Operating Expenses. Our operating expenses consist of research and development expenses and selling, general and administrative expenses.

Research and development expenses. Our research and development expenses consist primarily of salaries and related personnel expenses aimed at developing new machinery and materials. Additional costs include the related software and materials, laboratory supplies, and costs for facilities and equipment. We charge all research and development expenses to operations as they are incurred, with the exception of expenses for specific equipment that we capitalize.

Selling, general and administrative expenses. Our selling, general and administrative expenses consist primarily of employee-related costs (salaries, benefits, equity-based compensation, education and training and travel) of our executive officers, sales and marketing, finance, accounting, information technology and human resources personnel. Other significant general and administrative costs include the facility costs related to our headquarters in North Huntingdon, Pennsylvania (and the other four facilities where administrative personnel are located) and external costs for legal, accounting, consulting and other professional services.

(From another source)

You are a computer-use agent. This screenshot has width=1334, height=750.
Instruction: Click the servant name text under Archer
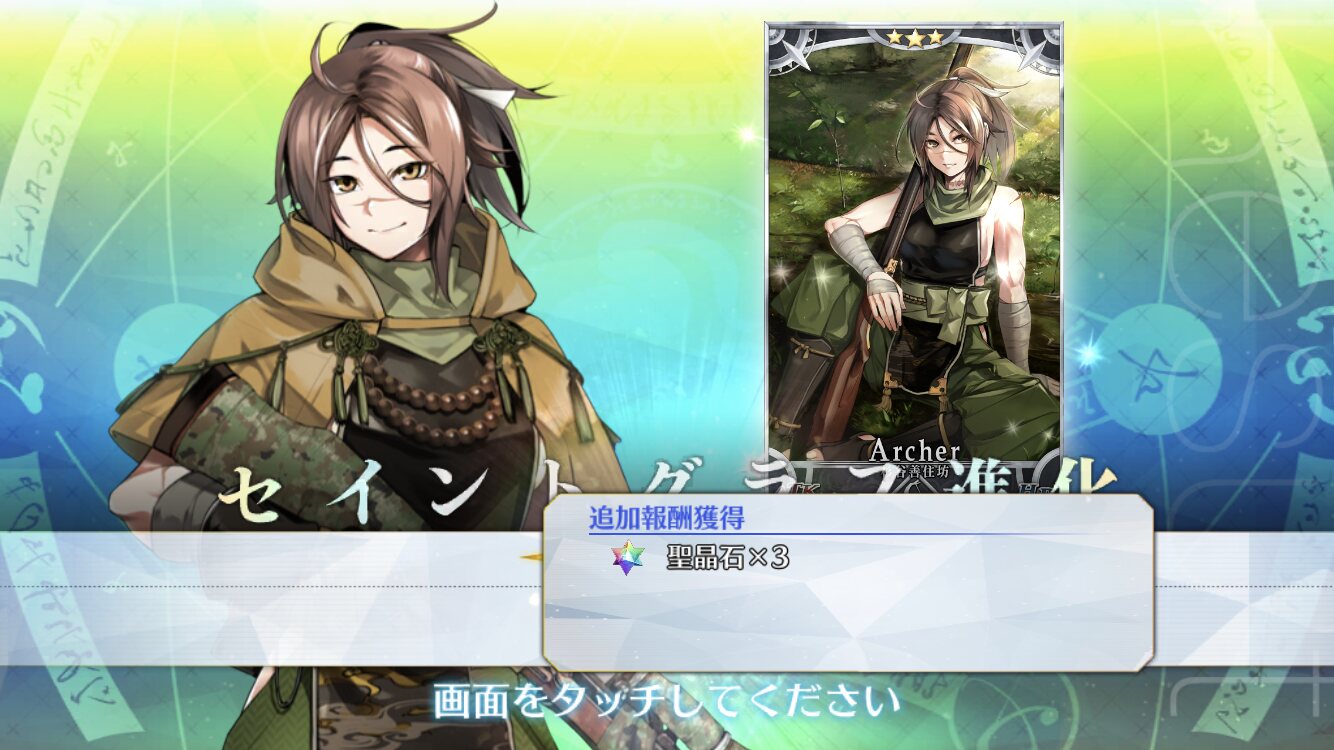click(x=915, y=470)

We expect our operating expenses to continue to increase in future periods as we pursue our growth strategies. We expect our operating expenses for the year ending December 31, 2013 to be between approximately $18,000 and $21,000. Based on our current plans, we further expect our operating expenses for the year ending December 31, 2014 to exceed our 2013 operating expenses by 20% to 25%.

Interest Expense. Interest expense consists of the interest cost associated with outstanding long-term debt and financing lease arrangements.

We expect our interest expense to continue to decrease as our outstanding debt is lowered over time. Included in our business strategy is the consideration of early retirement of debt (where practicable).

Provision for Income Taxes. Prior to our Reorganization, we operated as a limited liability company whereby our members were taxed on a proportionate share of our taxable income. As such, no provision has been recorded for U.S. federal or state income taxes. For the quarter and six months ended June 30, 2013 and 2012, and the years ended December 31, 2012, 2011 and 2010 our entire provision for income taxes was attributed to our German operations.

Following our Reorganization, we are taxed as a corporation for U.S. federal, state, local and foreign income tax purposes. Current statutory tax rates in the jurisdictions in which we operate, the United States, Germany and Japan, are approximately 40.0% (including state taxes), 29.5% and 38.0%, respectively.

Results of Operations — Quarter and Six Months Ended June 30, 2013 Compared to Quarter and Six Months Ended June 30, 2012

Net Loss Attributable to ExOne

Net loss attributable to ExOne for the quarter ended June 30, 2013, was $1,120, or $0.08 per basic and diluted share, compared with a net loss attributable to ExOne of $3,609 for the quarter ended June 30, 2012. The decrease in our net loss was principally due to increases in our revenue and gross profit as a result of a significant increase in 3D printing and machine and micromachinery sales for 2013 compared to 2012. Offsetting the impact of the increases in revenue and gross profit was a net increase in our operating expenses from 2013 compared to 2012 attributed to increased research and development spending, mostly associated with (i) our continued efforts in qualifying materials for our 3D printing operations and (ii) investments in enhancing our 3D printing machine and micromachinery technology. Selling, general and administrative expenses were down slightly based on a net decrease in equity-based compensation offset by (i) higher professional service fees and personnel costs in making the transition from a private company to a publicly traded company and (ii) increased selling costs (principally selling commissions for machine sale transactions). Refer to the sections below for further description of these changes.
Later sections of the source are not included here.